* _GOAL OF THE EXERCISE_
Output the data below exactly as it appears, beginning at its first line and continuing through the line that contains "pos(145,96)", with both ends included.

########

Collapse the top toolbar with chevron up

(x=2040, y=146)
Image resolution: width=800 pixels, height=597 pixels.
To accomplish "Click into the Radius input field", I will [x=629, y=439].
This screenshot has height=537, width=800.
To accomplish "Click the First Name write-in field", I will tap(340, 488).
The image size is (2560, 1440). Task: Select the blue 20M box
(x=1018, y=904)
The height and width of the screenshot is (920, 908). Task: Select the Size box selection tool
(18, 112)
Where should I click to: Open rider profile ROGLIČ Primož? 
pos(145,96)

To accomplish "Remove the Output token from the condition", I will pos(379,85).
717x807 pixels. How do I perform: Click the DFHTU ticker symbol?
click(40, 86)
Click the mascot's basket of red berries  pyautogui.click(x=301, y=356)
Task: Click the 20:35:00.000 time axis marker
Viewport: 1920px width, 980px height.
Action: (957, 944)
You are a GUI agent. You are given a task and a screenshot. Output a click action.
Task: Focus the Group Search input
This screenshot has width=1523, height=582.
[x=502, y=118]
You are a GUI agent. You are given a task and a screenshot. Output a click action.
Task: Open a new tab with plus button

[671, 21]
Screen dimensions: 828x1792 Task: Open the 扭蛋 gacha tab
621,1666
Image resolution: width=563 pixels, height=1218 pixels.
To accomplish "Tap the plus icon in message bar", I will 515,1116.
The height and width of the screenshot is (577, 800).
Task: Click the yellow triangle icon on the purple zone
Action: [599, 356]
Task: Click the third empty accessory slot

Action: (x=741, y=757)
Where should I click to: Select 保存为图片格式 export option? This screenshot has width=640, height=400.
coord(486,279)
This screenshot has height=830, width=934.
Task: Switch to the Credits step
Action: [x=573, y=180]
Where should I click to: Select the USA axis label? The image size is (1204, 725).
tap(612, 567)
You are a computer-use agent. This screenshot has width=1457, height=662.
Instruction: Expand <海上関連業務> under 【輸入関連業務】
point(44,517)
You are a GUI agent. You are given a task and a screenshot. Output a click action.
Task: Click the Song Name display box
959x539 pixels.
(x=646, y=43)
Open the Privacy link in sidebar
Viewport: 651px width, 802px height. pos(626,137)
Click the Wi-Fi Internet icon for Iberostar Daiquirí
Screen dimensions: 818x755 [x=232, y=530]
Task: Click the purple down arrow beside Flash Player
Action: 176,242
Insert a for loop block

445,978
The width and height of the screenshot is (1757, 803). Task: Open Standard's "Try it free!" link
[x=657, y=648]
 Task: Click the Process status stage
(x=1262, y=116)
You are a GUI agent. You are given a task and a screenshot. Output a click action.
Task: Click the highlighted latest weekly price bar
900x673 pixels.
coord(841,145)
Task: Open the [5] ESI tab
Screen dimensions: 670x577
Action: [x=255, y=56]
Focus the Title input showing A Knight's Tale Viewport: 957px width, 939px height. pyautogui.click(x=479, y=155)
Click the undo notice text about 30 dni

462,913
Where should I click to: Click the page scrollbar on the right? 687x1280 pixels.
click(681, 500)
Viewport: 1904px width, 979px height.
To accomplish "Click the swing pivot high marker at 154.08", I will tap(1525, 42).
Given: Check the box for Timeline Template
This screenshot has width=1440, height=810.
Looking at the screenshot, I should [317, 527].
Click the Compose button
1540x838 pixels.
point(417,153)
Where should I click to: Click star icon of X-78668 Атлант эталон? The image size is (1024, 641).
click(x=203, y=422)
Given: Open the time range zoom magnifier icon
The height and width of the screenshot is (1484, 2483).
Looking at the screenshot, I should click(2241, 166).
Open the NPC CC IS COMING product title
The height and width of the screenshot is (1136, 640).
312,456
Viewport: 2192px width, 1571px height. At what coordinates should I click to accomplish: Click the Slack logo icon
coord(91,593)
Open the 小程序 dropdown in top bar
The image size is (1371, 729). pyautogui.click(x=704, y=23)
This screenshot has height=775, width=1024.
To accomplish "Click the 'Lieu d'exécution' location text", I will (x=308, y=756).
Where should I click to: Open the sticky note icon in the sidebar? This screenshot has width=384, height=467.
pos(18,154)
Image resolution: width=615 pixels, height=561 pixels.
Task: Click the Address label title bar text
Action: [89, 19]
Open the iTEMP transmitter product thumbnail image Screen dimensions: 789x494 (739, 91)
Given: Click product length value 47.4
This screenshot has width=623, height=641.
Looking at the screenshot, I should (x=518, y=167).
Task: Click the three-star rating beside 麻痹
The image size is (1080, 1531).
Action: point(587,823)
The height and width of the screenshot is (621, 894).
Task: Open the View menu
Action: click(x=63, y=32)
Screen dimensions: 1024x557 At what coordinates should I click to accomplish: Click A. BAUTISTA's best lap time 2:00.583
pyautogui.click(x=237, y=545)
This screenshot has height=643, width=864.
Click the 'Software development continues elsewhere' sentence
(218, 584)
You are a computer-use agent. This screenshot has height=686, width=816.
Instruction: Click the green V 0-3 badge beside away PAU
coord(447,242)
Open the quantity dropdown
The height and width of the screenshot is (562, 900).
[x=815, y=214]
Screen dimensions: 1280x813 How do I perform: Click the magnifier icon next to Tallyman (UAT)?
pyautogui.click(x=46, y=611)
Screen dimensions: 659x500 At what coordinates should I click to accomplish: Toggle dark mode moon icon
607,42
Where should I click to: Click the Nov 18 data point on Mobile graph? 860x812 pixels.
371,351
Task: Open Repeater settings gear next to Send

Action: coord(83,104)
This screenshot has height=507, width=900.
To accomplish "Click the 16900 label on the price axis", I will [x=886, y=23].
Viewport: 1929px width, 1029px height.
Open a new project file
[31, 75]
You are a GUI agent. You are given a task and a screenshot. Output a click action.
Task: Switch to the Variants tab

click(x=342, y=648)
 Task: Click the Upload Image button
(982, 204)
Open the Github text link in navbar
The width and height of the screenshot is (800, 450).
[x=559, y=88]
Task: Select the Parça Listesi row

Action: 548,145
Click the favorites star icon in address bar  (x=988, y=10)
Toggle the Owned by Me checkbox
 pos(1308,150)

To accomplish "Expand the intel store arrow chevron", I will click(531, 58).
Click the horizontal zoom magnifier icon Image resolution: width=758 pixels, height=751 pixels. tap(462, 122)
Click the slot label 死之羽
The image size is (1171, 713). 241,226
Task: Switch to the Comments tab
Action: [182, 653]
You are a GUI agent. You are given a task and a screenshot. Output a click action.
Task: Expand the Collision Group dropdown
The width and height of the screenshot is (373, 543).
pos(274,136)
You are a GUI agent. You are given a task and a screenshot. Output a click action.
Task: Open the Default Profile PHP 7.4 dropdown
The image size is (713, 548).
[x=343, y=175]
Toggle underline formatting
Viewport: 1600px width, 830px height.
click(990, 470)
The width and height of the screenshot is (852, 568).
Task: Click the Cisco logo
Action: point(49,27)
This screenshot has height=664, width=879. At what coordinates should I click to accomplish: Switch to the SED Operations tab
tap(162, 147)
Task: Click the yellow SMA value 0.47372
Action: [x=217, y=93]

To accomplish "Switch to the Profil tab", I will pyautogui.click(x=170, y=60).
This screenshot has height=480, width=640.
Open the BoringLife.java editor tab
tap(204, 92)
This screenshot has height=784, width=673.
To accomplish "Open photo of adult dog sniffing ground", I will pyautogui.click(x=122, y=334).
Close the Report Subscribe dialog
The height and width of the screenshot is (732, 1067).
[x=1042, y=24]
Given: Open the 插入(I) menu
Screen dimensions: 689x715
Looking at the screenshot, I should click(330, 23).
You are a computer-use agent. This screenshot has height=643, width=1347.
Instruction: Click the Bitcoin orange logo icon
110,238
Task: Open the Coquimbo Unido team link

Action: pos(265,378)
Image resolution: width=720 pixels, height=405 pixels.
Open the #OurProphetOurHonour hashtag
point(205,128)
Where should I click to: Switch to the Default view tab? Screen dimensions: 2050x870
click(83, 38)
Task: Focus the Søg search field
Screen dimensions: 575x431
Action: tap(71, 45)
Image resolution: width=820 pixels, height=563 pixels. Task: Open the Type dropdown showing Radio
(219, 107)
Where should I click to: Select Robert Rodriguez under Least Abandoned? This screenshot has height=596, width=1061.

########

* _OUTPUT FOR THIS TASK_
Collapse the top toolbar with chevron up

(x=2040, y=146)
Image resolution: width=800 pixels, height=597 pixels.
To accomplish "Click into the Radius input field", I will [x=629, y=439].
This screenshot has height=537, width=800.
To accomplish "Click the First Name write-in field", I will tap(340, 488).
The image size is (2560, 1440). Task: Select the blue 20M box
(x=1018, y=904)
The height and width of the screenshot is (920, 908). Task: Select the Size box selection tool
(18, 112)
Where should I click to: Open rider profile ROGLIČ Primož? 
pos(145,96)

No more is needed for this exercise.